* **WHAT IS EXPECTED**
Your task is to write out all of the records once more, exactly.

_ _ _ _ _ _ _

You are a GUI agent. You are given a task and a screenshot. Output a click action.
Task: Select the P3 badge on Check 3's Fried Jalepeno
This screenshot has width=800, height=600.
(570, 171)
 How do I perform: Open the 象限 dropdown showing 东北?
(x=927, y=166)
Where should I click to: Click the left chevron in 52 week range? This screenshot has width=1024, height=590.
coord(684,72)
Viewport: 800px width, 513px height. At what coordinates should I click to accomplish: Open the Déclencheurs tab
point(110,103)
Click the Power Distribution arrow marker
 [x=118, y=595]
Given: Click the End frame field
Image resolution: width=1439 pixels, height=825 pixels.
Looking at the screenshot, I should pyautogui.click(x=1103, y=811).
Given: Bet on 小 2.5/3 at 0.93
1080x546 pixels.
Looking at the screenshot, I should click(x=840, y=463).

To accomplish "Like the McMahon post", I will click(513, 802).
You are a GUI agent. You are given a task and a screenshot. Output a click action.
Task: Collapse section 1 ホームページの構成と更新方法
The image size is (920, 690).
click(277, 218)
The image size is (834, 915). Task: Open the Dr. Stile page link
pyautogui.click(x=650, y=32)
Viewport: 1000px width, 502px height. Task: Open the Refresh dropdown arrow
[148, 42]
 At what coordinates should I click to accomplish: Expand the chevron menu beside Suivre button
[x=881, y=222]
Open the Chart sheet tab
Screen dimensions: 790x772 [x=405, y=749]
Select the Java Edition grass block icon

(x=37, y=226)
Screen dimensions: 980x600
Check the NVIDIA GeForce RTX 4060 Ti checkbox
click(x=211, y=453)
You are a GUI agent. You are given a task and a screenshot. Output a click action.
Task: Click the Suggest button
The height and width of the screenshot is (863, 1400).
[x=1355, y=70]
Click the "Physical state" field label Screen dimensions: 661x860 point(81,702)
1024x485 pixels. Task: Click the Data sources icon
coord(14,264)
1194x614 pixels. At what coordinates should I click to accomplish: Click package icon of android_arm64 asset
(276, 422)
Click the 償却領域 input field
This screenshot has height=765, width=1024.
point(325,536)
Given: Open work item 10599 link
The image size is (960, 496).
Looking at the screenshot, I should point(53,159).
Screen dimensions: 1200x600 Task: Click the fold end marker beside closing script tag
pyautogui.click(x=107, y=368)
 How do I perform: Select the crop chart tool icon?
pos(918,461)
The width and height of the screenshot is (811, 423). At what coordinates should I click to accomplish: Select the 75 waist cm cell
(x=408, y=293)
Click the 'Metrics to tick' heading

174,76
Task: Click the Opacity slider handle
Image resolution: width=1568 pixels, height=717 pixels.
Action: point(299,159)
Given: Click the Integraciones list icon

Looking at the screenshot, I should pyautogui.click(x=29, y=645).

_ _ _ _ _ _ _

* **EXERCISE ANSWER**
You are a GUI agent. You are given a task and a screenshot. Output a click action.
Task: Select the P3 badge on Check 3's Fried Jalepeno
This screenshot has width=800, height=600.
(570, 171)
 How do I perform: Open the 象限 dropdown showing 东北?
(x=927, y=166)
Where should I click to: Click the left chevron in 52 week range? This screenshot has width=1024, height=590.
coord(684,72)
Viewport: 800px width, 513px height. At what coordinates should I click to accomplish: Open the Déclencheurs tab
point(110,103)
Click the Power Distribution arrow marker
 [x=118, y=595]
Given: Click the End frame field
Image resolution: width=1439 pixels, height=825 pixels.
Looking at the screenshot, I should pyautogui.click(x=1103, y=811).
Given: Bet on 小 2.5/3 at 0.93
1080x546 pixels.
Looking at the screenshot, I should click(x=840, y=463).

To accomplish "Like the McMahon post", I will click(513, 802).
You are a GUI agent. You are given a task and a screenshot. Output a click action.
Task: Collapse section 1 ホームページの構成と更新方法
The image size is (920, 690).
click(277, 218)
The image size is (834, 915). Task: Open the Dr. Stile page link
pyautogui.click(x=650, y=32)
Viewport: 1000px width, 502px height. Task: Open the Refresh dropdown arrow
[148, 42]
 At what coordinates should I click to accomplish: Expand the chevron menu beside Suivre button
[x=881, y=222]
Open the Chart sheet tab
Screen dimensions: 790x772 [x=405, y=749]
Select the Java Edition grass block icon

(x=37, y=226)
Screen dimensions: 980x600
Check the NVIDIA GeForce RTX 4060 Ti checkbox
click(x=211, y=453)
You are a GUI agent. You are given a task and a screenshot. Output a click action.
Task: Click the Suggest button
The height and width of the screenshot is (863, 1400).
[x=1355, y=70]
Click the "Physical state" field label Screen dimensions: 661x860 point(81,702)
1024x485 pixels. Task: Click the Data sources icon
coord(14,264)
1194x614 pixels. At what coordinates should I click to accomplish: Click package icon of android_arm64 asset
(276, 422)
Click the 償却領域 input field
This screenshot has height=765, width=1024.
point(325,536)
Given: Open work item 10599 link
The image size is (960, 496).
Looking at the screenshot, I should point(53,159).
Screen dimensions: 1200x600 Task: Click the fold end marker beside closing script tag
pyautogui.click(x=107, y=368)
 How do I perform: Select the crop chart tool icon?
pos(918,461)
The width and height of the screenshot is (811, 423). At what coordinates should I click to accomplish: Select the 75 waist cm cell
(x=408, y=293)
Click the 'Metrics to tick' heading

174,76
Task: Click the Opacity slider handle
Image resolution: width=1568 pixels, height=717 pixels.
Action: point(299,159)
Given: Click the Integraciones list icon

Looking at the screenshot, I should pyautogui.click(x=29, y=645).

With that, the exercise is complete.